On the unanimous recommendation of a special committee of the
Board of Directors of the Company (the “Board”) consisting entirely
of independent directors (the “Special Committee”), the Board
(excluding conflicted directors) unanimously determined that the
Arrangement is in the best interests of the Company and fair to the
holders of Minority Shares and recommends that the holders of
Minority Shares vote in favour of the resolution relating to the
Arrangement at the special meeting of shareholders.

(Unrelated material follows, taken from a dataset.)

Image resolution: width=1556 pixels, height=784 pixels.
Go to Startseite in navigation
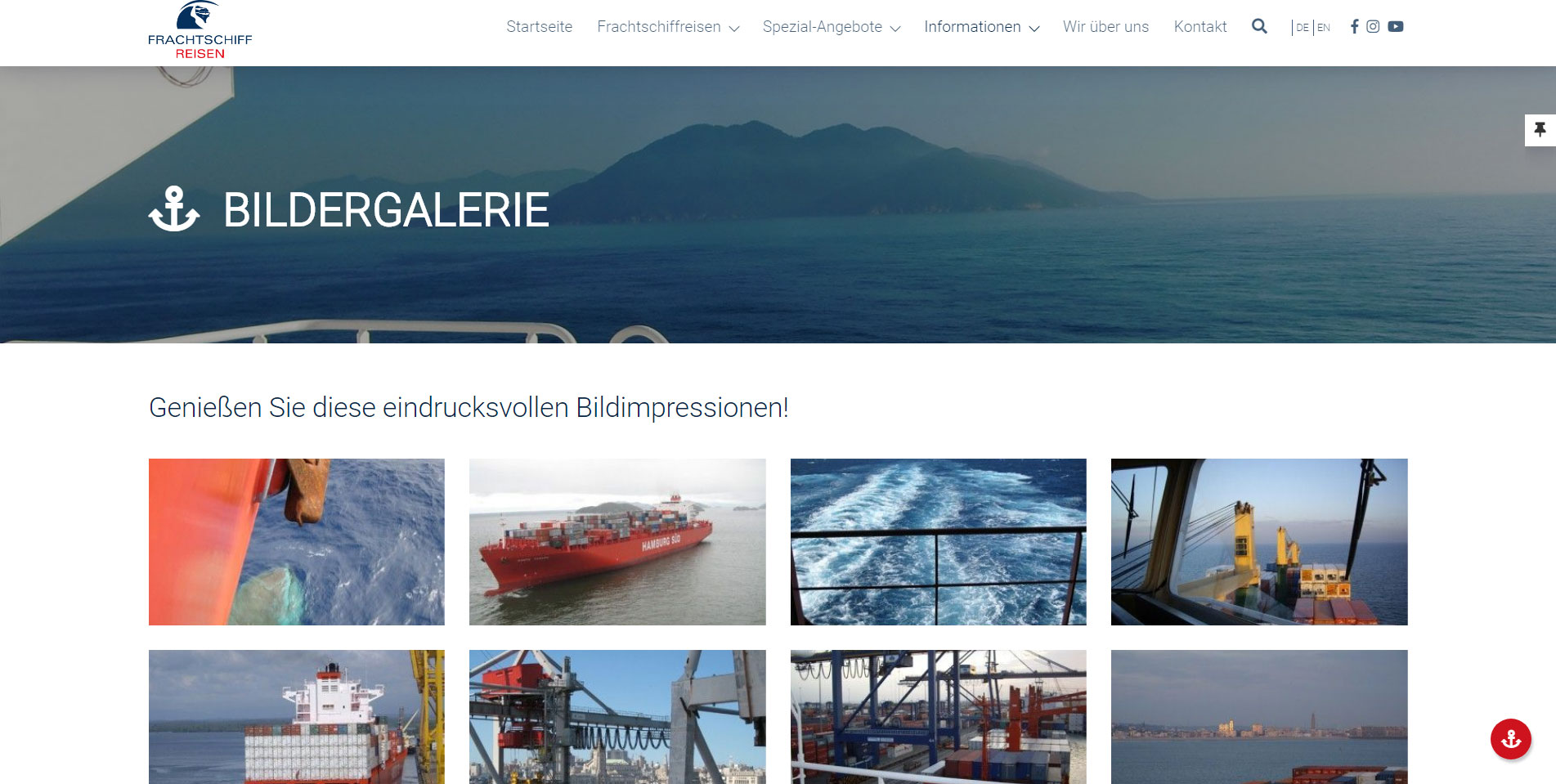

In reaching its conclusion, the Special Committee and Board took
into consideration, among other things, the following:
- the Consideration represents:
- a 67% premium to the closing price of C$25.68 of the Company’s
common shares on the Toronto Stock Exchange (“TSX”) on March 11,
2022, being the last trading date prior to Rio Tinto’s initial
public proposal to acquire the Minority Shares;
- a 26% increase in the consideration as compared to Rio Tinto’s
initial proposal made on March 13, 2022 of C$34.00 per share;
- an 8% increase in the consideration as compared to Rio Tinto’s
revised proposal made on August 24, 2022 of C$40.00 per share;
and
- a 19% premium to the closing price of C$36.12 of the Company’s
common shares on the TSX on August 31, 2022, being the last trading
day prior to the September 1, 2022 announcement of the agreement in
principle and term sheet entered into by the parties with respect
to the Arrangement.
- the valuation carried out by TD Securities Inc., the
independent valuator retained by the Special Committee, which
determined that as of August 31, 2022 and based upon and subject to
the assumptions, limitations and qualifications set out therein,
the fair market value of the Company’s common shares is in the
range of C$42.00 to C$58.00 per share;
- fairness opinions received from BMO Capital Markets to the
effect that, as of August 31, 2022 and September 5, 2022,
respectively, and based upon and subject to the assumptions,
limitations and qualifications set out therein, the Consideration
to be received by the Company’s shareholders (other than Rio Tinto
and its affiliates) pursuant to the Arrangement is fair from a
financial point of view to the Company’s shareholders (other than
Rio Tinto and its affiliates);
- a fairness opinion received from TD Securities Inc. to the
effect that, as of August 31, 2022, and based upon and subject to
the assumptions, limitations and qualifications set out therein and
such other matters that TD Securities Inc. considered relevant, the
Consideration to be received by the Company’s shareholders, other
than Rio Tinto plc and its affiliates, pursuant to the Arrangement
is fair, from a financial point of view, to such shareholders;
- the Consideration is all cash, which provides holders of
Minority Shares with certainty of value and immediate
liquidity;
- the Arrangement is the result of a process that included robust
negotiations and procedural safeguards;
- there are limited alternatives for a sale to third parties,
including due to the fact that Rio Tinto plc has publicly announced
that it is not interested in pursuing any alternative transaction
and Rio Tinto plc’s controlling interest in the Company; and
- there are a limited number of closing conditions to the
completion of the Arrangement, including the lack of a financing
condition.
Pursuant to an interim order by the Supreme Court of Yukon on
September 27, 2022, a special meeting of the Company’s shareholders
will be held on Tuesday, November 1, 2022 at 10:30 a.m. (Montréal
time) in person and in virtual format (the “Special Meeting”) in
order to consider and, if thought advisable, pass a resolution to
approve the Arrangement (the “Arrangement Resolution”).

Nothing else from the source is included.